P151: Ablation of the stat3 gene worsens myocardial function and neutralizes gender differences in functional recovery following ischemia

Abstract

Background: Acute injuries result in the activation of the signal transducer and activator of transcription 3 (STAT3) pathway. Recent studies have shown that females have better myocardial functional recovery, TNFR1 signaling resistance, and increased STAT3 phosphorylation following acute ischemia/reperfusion (I/R) when compared to males. However, it is unknown whether STAT3 is responsible for gender differences in myocardial functional recovery following I/R. We hypothesized that STAT3 deficiency worsens myocardial function in both sexes and that STAT3 deficiency neutralizes gender differences in functional recovery, as well as STAT3 and p38 MAPK activation following acute I/R. Methods: Isolated mouse hearts from WT (n=8/gender) and STAT3-CFF (n=3/gender) of both genders were subjected to 20 min ischemia/60 min reperfusion, and +dP/dT, -dP/dT were continuously recorded. Heart tissue was analyzed for the active forms of STAT3 and p38 MAPK (Western blot) following I/R. p<0.05=statistically significant (ANOVA and Tukey’s).
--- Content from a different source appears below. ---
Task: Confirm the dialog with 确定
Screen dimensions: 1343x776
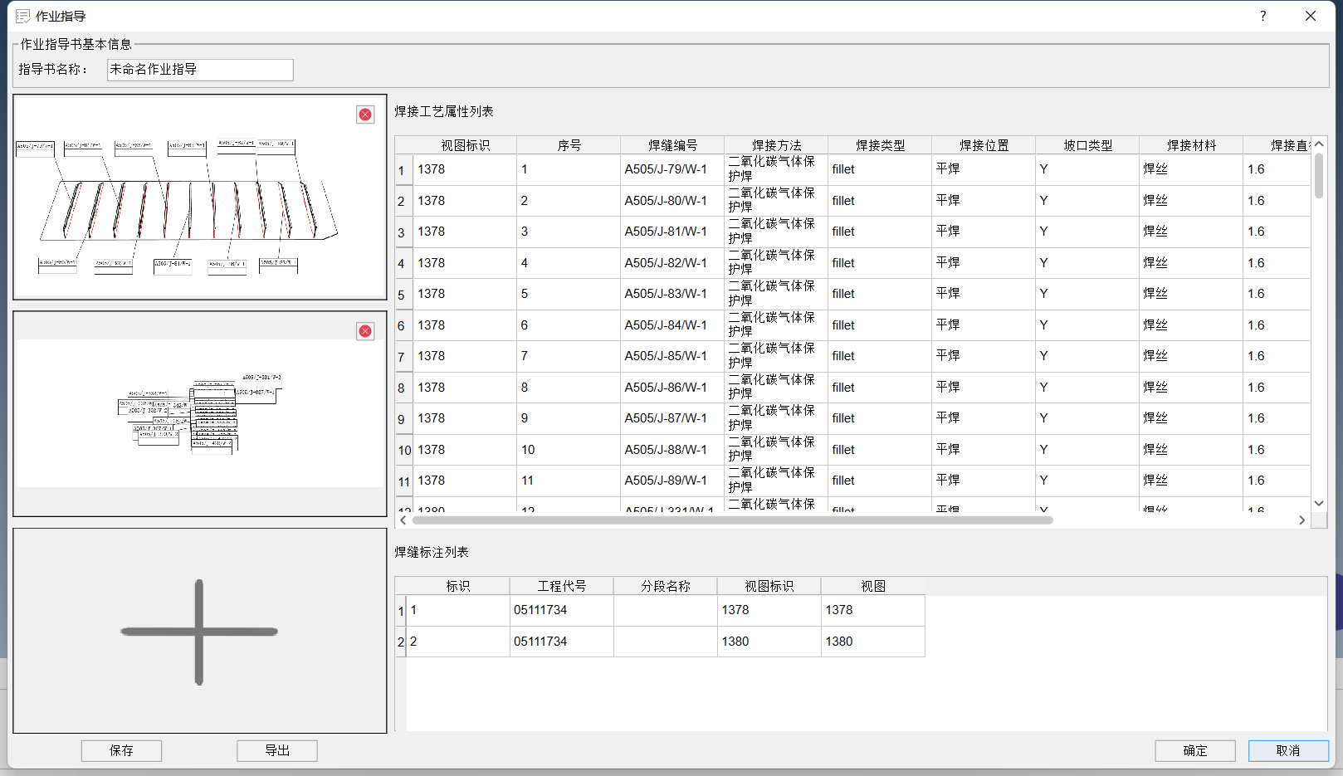Action: [1195, 750]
Results: STATKO had significantly worse myocardial functional recovery in both genders (% recovered +dP/dt: Male 51.6+/-3.1% vs. 32.1+/-13.1%, Female 79.1+/-3.6% vs. 43.6+/-9.1%; -dP/dt: Male 52.2+/-3.3% vs. 28.9+/-12%, Female 75.2+/-4.1% vs. 38.6+/-10%). In addition, STAT3KO neutralized gender differences in myocardial function, which existed in WT mice. Interestingly, STAT3 deficiency decreased myocardial STAT3 activation, but increased myocardial p38 MAPK activation, in both sexes, but to a greater degree in females. Conclusion: STAT3 deficiency resulted in decreased recovery of myocardial function in both genders and neutralized gender differences in myocardial functional recovery following I/R. In addition, STAT3 deficiency resulted in decreased activation of myocardial STAT3 and increased activation of p38 MAPK following I/R. The post-I/R TNFR1 signaling resistance observed in females may be mediated by increased activation of STAT3.